> Exercise brief: Express every line of the records below as a JSON list of strings, one string per line, leaving out blank lines.

> Records for processing:

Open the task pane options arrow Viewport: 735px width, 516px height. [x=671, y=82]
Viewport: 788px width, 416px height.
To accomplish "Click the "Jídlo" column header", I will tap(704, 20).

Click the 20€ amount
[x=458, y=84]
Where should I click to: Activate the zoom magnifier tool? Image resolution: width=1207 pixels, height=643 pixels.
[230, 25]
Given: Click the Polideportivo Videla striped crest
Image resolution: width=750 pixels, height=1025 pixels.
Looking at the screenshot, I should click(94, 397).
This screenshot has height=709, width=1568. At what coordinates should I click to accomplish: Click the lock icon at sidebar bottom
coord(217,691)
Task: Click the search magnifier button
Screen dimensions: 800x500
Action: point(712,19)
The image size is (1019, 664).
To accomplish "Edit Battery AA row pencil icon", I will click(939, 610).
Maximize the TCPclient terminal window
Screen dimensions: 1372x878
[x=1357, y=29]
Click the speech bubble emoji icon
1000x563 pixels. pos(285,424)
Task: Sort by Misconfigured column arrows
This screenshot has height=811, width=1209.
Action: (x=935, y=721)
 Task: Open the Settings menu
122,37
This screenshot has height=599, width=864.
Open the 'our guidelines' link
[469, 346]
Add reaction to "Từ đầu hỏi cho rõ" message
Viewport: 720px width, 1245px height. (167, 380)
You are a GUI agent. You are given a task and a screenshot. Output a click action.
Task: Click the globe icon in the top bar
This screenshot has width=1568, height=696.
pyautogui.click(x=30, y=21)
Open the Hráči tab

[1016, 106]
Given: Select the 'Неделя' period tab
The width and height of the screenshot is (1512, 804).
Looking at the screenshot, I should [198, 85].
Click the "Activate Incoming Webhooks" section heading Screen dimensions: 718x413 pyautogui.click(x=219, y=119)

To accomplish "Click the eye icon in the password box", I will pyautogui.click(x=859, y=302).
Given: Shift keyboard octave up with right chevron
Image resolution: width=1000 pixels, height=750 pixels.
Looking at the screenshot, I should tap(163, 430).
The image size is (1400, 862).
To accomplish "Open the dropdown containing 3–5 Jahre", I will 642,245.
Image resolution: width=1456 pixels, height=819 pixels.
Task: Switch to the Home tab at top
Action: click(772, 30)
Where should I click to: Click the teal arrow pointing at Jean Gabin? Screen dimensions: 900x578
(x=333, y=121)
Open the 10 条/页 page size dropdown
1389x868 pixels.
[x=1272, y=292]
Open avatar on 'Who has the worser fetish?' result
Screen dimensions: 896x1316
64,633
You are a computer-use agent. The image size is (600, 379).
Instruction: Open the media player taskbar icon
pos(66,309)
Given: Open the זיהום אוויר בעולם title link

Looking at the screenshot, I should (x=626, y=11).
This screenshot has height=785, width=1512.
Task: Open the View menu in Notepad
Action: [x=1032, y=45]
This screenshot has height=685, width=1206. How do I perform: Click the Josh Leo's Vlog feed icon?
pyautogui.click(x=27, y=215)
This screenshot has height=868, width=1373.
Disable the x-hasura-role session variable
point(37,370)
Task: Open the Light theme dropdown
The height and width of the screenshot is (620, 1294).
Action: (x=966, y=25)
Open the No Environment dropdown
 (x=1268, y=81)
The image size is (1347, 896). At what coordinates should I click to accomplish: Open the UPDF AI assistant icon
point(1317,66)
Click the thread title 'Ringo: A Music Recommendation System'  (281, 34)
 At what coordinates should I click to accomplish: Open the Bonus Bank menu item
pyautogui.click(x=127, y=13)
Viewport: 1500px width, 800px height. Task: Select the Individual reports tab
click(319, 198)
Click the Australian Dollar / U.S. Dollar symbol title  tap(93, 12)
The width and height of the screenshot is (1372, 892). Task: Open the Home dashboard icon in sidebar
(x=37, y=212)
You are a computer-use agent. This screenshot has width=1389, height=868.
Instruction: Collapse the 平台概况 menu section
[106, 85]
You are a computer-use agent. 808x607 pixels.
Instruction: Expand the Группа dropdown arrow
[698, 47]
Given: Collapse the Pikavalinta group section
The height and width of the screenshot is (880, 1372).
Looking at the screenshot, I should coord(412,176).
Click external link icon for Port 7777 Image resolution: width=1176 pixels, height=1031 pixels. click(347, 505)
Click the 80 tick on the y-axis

> Answer in full:
[
  "Open the task pane options arrow Viewport: 735px width, 516px height. [x=671, y=82]",
  "Viewport: 788px width, 416px height.",
  "To accomplish \"Click the \"Jídlo\" column header\", I will tap(704, 20).",
  "Click the 20€ amount",
  "[x=458, y=84]",
  "Where should I click to: Activate the zoom magnifier tool? Image resolution: width=1207 pixels, height=643 pixels.",
  "[230, 25]",
  "Given: Click the Polideportivo Videla striped crest",
  "Image resolution: width=750 pixels, height=1025 pixels.",
  "Looking at the screenshot, I should click(94, 397).",
  "This screenshot has height=709, width=1568. At what coordinates should I click to accomplish: Click the lock icon at sidebar bottom",
  "coord(217,691)",
  "Task: Click the search magnifier button",
  "Screen dimensions: 800x500",
  "Action: point(712,19)",
  "The image size is (1019, 664).",
  "To accomplish \"Edit Battery AA row pencil icon\", I will click(939, 610).",
  "Maximize the TCPclient terminal window",
  "Screen dimensions: 1372x878",
  "[x=1357, y=29]",
  "Click the speech bubble emoji icon",
  "1000x563 pixels. pos(285,424)",
  "Task: Sort by Misconfigured column arrows",
  "This screenshot has height=811, width=1209.",
  "Action: (x=935, y=721)",
  " Task: Open the Settings menu",
  "122,37",
  "This screenshot has height=599, width=864.",
  "Open the 'our guidelines' link",
  "[469, 346]",
  "Add reaction to \"Từ đầu hỏi cho rõ\" message",
  "Viewport: 720px width, 1245px height. (167, 380)",
  "You are a GUI agent. You are given a task and a screenshot. Output a click action.",
  "Task: Click the globe icon in the top bar",
  "This screenshot has width=1568, height=696.",
  "pyautogui.click(x=30, y=21)",
  "Open the Hráči tab",
  "[1016, 106]",
  "Given: Select the 'Неделя' period tab",
  "The width and height of the screenshot is (1512, 804).",
  "Looking at the screenshot, I should [198, 85].",
  "Click the \"Activate Incoming Webhooks\" section heading Screen dimensions: 718x413 pyautogui.click(x=219, y=119)",
  "To accomplish \"Click the eye icon in the password box\", I will pyautogui.click(x=859, y=302).",
  "Given: Shift keyboard octave up with right chevron",
  "Image resolution: width=1000 pixels, height=750 pixels.",
  "Looking at the screenshot, I should tap(163, 430).",
  "The image size is (1400, 862).",
  "To accomplish \"Open the dropdown containing 3–5 Jahre\", I will 642,245.",
  "Image resolution: width=1456 pixels, height=819 pixels.",
  "Task: Switch to the Home tab at top",
  "Action: click(772, 30)",
  "Where should I click to: Click the teal arrow pointing at Jean Gabin? Screen dimensions: 900x578",
  "(x=333, y=121)",
  "Open the 10 条/页 page size dropdown",
  "1389x868 pixels.",
  "[x=1272, y=292]",
  "Open avatar on 'Who has the worser fetish?' result",
  "Screen dimensions: 896x1316",
  "64,633",
  "You are a computer-use agent. The image size is (600, 379).",
  "Instruction: Open the media player taskbar icon",
  "pos(66,309)",
  "Given: Open the זיהום אוויר בעולם title link",
  "Looking at the screenshot, I should (x=626, y=11).",
  "This screenshot has height=785, width=1512.",
  "Task: Open the View menu in Notepad",
  "Action: [x=1032, y=45]",
  "This screenshot has height=685, width=1206. How do I perform: Click the Josh Leo's Vlog feed icon?",
  "pyautogui.click(x=27, y=215)",
  "This screenshot has height=868, width=1373.",
  "Disable the x-hasura-role session variable",
  "point(37,370)",
  "Task: Open the Light theme dropdown",
  "The height and width of the screenshot is (620, 1294).",
  "Action: (x=966, y=25)",
  "Open the No Environment dropdown",
  " (x=1268, y=81)",
  "The image size is (1347, 896). At what coordinates should I click to accomplish: Open the UPDF AI assistant icon",
  "point(1317,66)",
  "Click the thread title 'Ringo: A Music Recommendation System'  (281, 34)",
  " At what coordinates should I click to accomplish: Open the Bonus Bank menu item",
  "pyautogui.click(x=127, y=13)",
  "Viewport: 1500px width, 800px height. Task: Select the Individual reports tab",
  "click(319, 198)",
  "Click the Australian Dollar / U.S. Dollar symbol title  tap(93, 12)",
  "The width and height of the screenshot is (1372, 892). Task: Open the Home dashboard icon in sidebar",
  "(x=37, y=212)",
  "You are a computer-use agent. This screenshot has width=1389, height=868.",
  "Instruction: Collapse the 平台概况 menu section",
  "[106, 85]",
  "You are a computer-use agent. 808x607 pixels.",
  "Instruction: Expand the Группа dropdown arrow",
  "[698, 47]",
  "Given: Collapse the Pikavalinta group section",
  "The height and width of the screenshot is (880, 1372).",
  "Looking at the screenshot, I should coord(412,176).",
  "Click external link icon for Port 7777 Image resolution: width=1176 pixels, height=1031 pixels. click(347, 505)",
  "Click the 80 tick on the y-axis"
]